╭─ Excerpt
OpenBMC on RCS platforms

* OpenBMC on RCS platforms
@ 2021-04-23 14:30 Timothy Pearson
  2021-04-23 17:11 ` Patrick Williams
  2021-04-23 17:23 ` Ed Tanous
  0 siblings, 2 replies; 11+ messages in thread
From: Timothy Pearson @ 2021-04-23 14:30 UTC (permalink / raw)
  To: openbmc

All,

I'm reaching out after some internal discussion on how we can better integrate our platforms with the OpenBMC project.  As many of you may know, we have been using OpenBMC in our lineup of OpenPOWER-based server and desktop products, with a number of custom patches on top to better serve our target markets.

While we have had fairly good success with OpenBMC in the server / datacenter space, reception has been lukewarm at best in the desktop space.  This is not too surprising, given OpenBMC's historical focus on datacenter applications, but it is also becoming an expensive technical and PR pain point for us as the years go by.  To make matters worse, we're still shielding our desktop / workstation customer base to some degree from certain design decisions that persist in upstream OpenBMC, and we'd like to open discussion on all of these topics to see if a resolution can be found with minimal wasted effort from all sides.

Roughly speaking, we see issues in OpenBMC in 5 main areas:

== Fan control ==

Out of all of the various pain points we've dealt with over the years, this has proven the most costly and is responsible on its own for the lack of RCS platforms upstream in OpenBMC.

To be perfectly frank, OpenBMC's current fan control subsystem is a technical embarrassment, and not up to the high quality seen elsewhere in the project.  Worse, this multi-daemon DBUS-interconnected Rube Goldberg contraption has somehow managed to persist over the past 4+ years, likely because it reached a complexity level where it is both tightly integrated with the rest of the OpenBMC system and extremely difficult to understand, therefore it is equally difficult to replace.  Furthering the lack of progress is the fact that it is mostly "working" for datacenter applications, so there may be a "don't touch what isn't broken" mentality in play.  From a technical perspective, it is indirected to a sufficient level as to be nearly incomprehensible to most people, with the source spread across multiple different projects and repositories, yet somehow it remains rigid / fragile enough to not support basic features like runtime (or even post-compile) fan configuration for a given server.

What we need is a much simpler, more robust fan control daemon.  Ideally this would be one self-contained process, not multiple interconnected processes where a single failure causes the entire system to go into safe mode.

Our requirements:
1.) True PID control with tunable constants.  Trying to do things with PWM/temp maps alone may have made sense in the resource-constrained environments common in the 1970s, but it makes no sense on modern, powerful BMC silicon with hard floating point instructions.  Even the stock fan daemon implements a sort of bespoke integrator-by-another-name, but without the P and D components it does a terrible job outside of a constant-temperature datacenter environment.
╰─
╭─ Given information
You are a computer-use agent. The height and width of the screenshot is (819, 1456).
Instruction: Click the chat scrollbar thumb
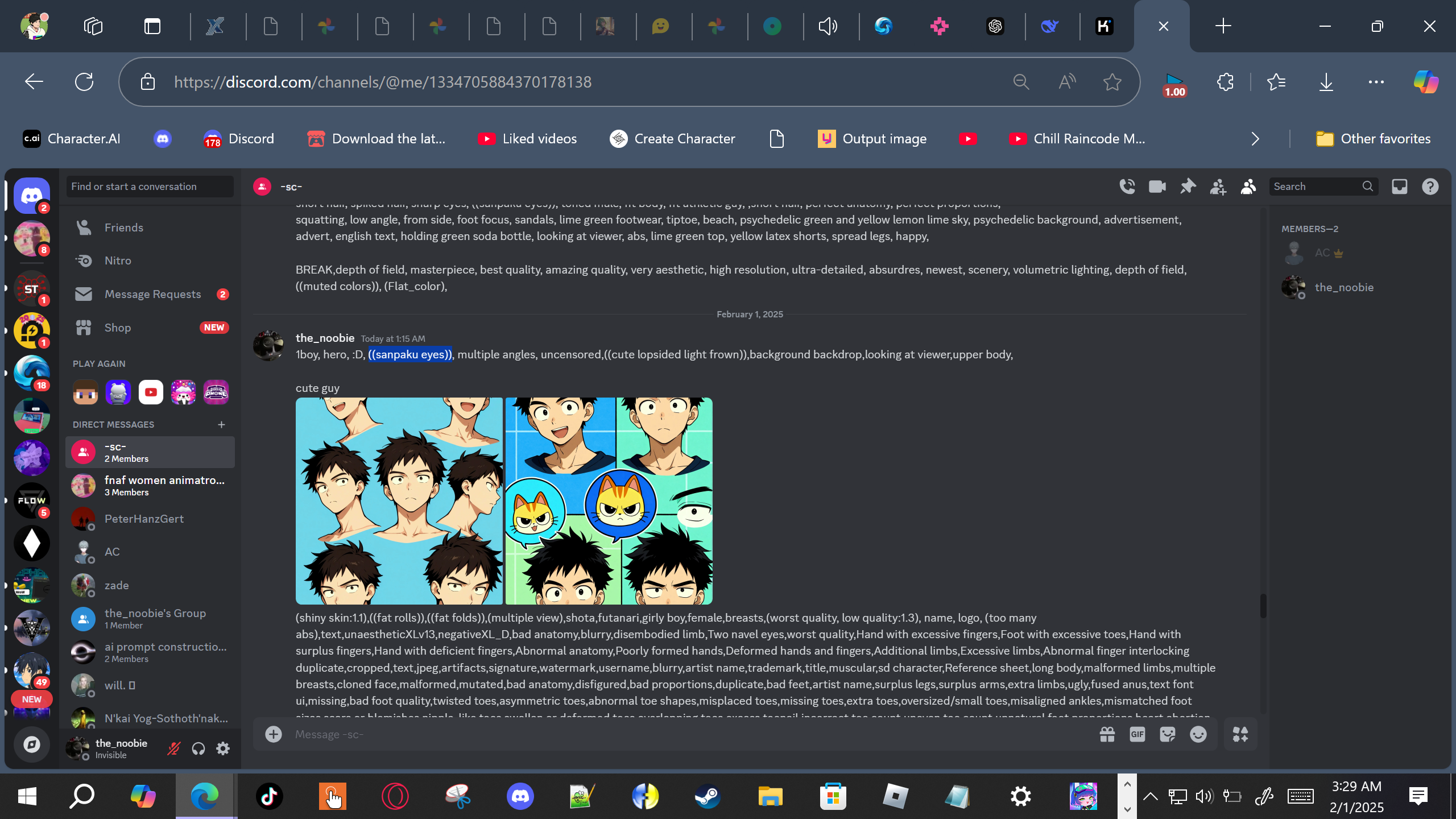[x=1263, y=605]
╰─
## Required work
1) In the OpenBMC thread above, retype the passage starting with "Roughly speaking, we" and going on through "upstream in OpenBMC.".
2) How would you sum up the OpenBMC thread in two sentences?

## Solutions to each task
1)
Roughly speaking, we see issues in OpenBMC in 5 main areas:

== Fan control ==

Out of all of the various pain points we've dealt with over the years, this has proven the most costly and is responsible on its own for the lack of RCS platforms upstream in OpenBMC.

2) Timothy Pearson writes that OpenBMC, with custom patches, runs on their OpenPOWER-based server and desktop products and has done fairly well in the datacenter but met a lukewarm reception on desktops. Of the five problem areas he lists, he calls fan control the most costly, describing the current multi-daemon subsystem as overly complex and fragile, and asks for a simpler, self-contained daemon with true PID control and tunable constants.